## Exercise objective
The output must match the lines from the first line of the listing below through the line holding "OK [button] (610, 2390)" exactly and must contain no pictures.
* * * * * * *
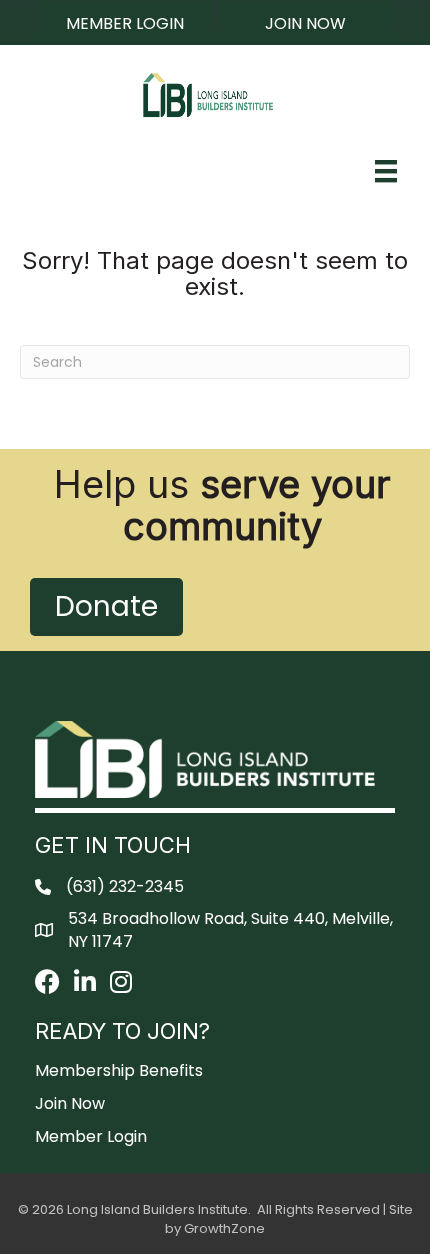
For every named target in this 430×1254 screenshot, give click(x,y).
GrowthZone (224, 1228)
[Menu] (386, 171)
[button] (125, 23)
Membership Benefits (119, 1070)
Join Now (70, 1103)
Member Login (91, 1136)
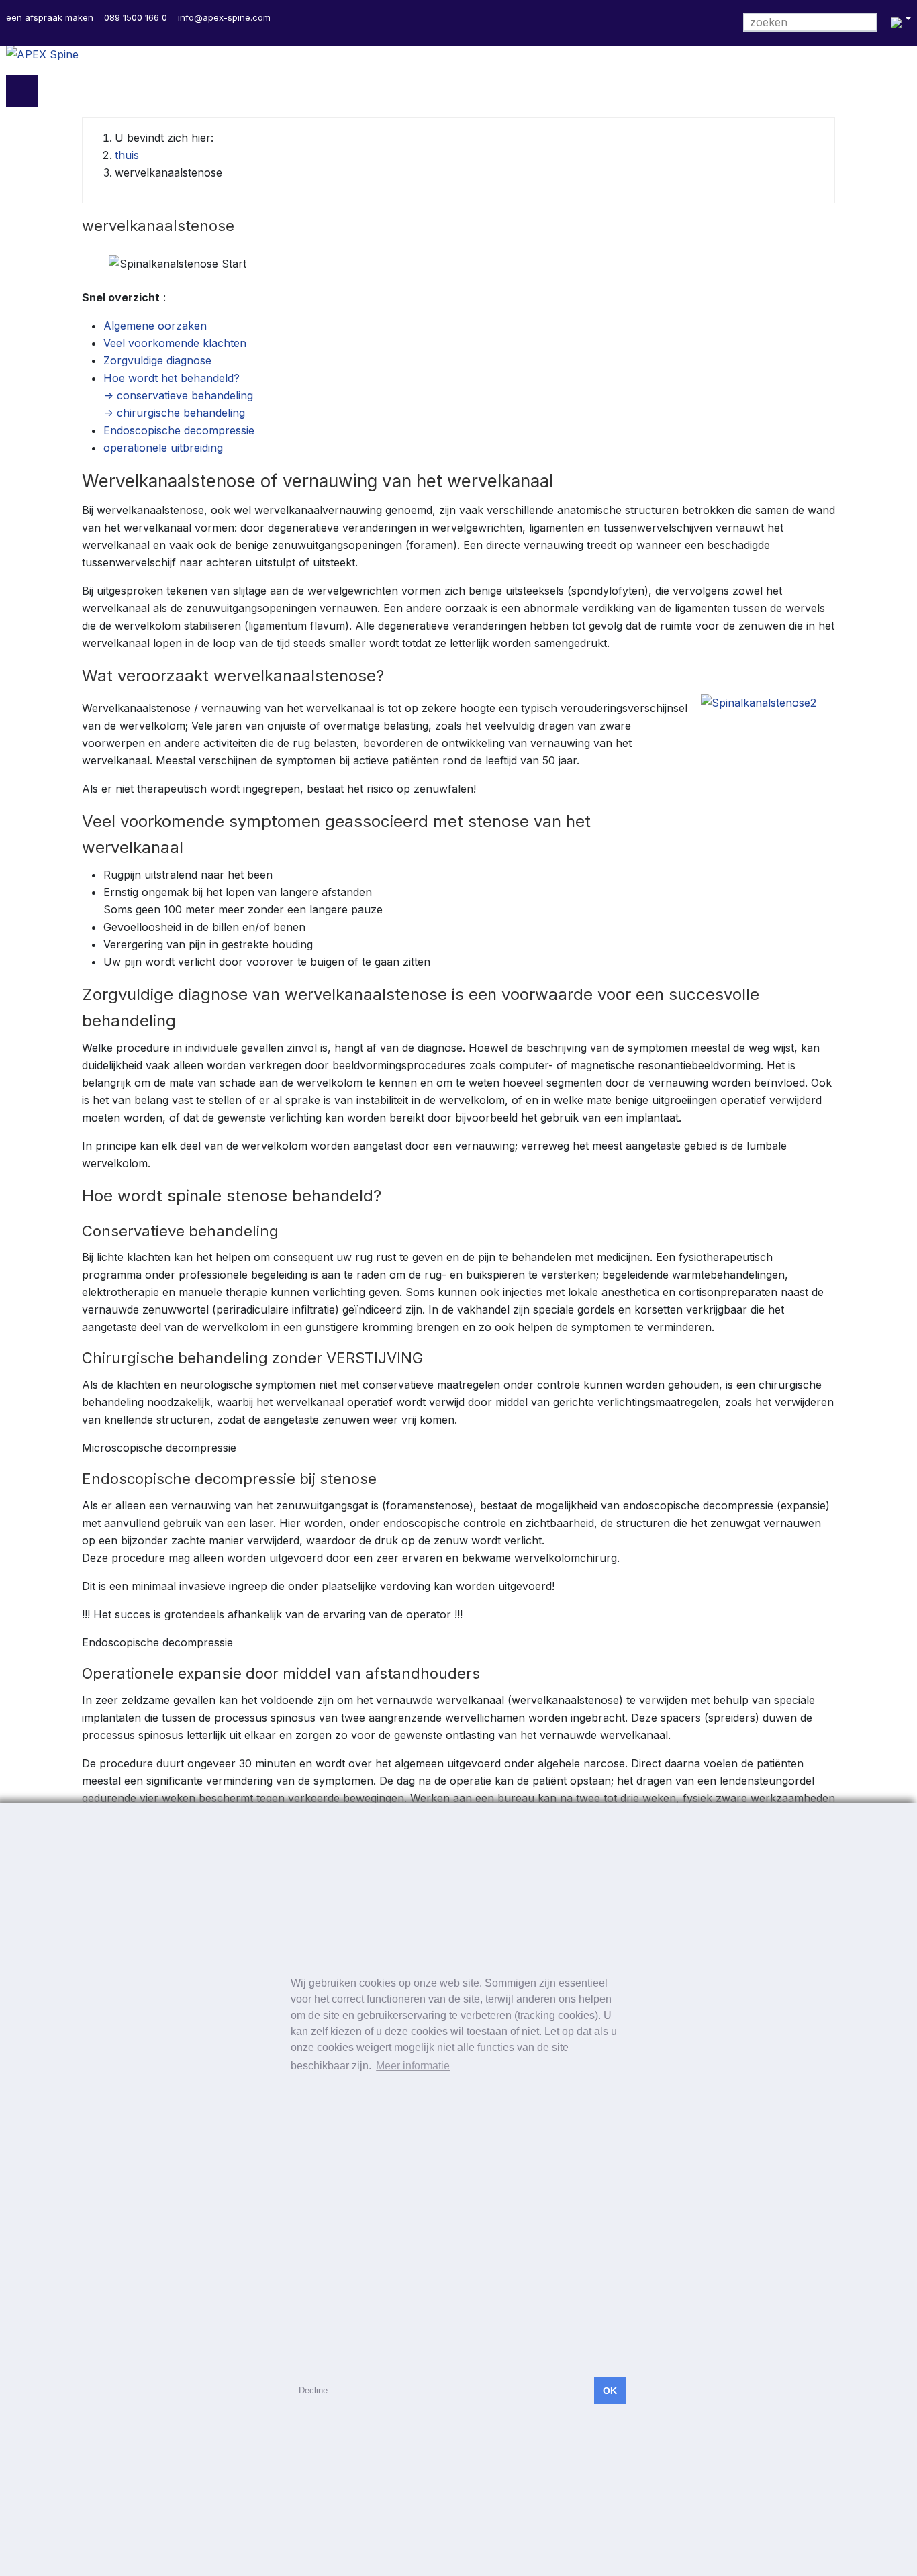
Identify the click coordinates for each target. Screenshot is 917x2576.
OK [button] (610, 2390)
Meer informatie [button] (413, 2065)
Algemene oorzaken (155, 325)
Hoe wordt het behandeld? (171, 378)
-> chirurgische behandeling (174, 412)
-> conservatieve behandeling (178, 395)
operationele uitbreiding (163, 447)
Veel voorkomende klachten (174, 343)
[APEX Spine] (458, 60)
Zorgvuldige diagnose (157, 360)
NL (899, 23)
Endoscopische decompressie (178, 430)
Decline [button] (313, 2390)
* * * * * * *
## Reply to the task
For every named target in this 430×1254 screenshot, give click(x,y).
GrowthZone (224, 1228)
[Menu] (386, 171)
[button] (125, 23)
Membership Benefits (119, 1070)
Join Now (70, 1103)
Member Login (91, 1136)
Identify the click coordinates for each target. Screenshot is 917x2576.
OK [button] (610, 2390)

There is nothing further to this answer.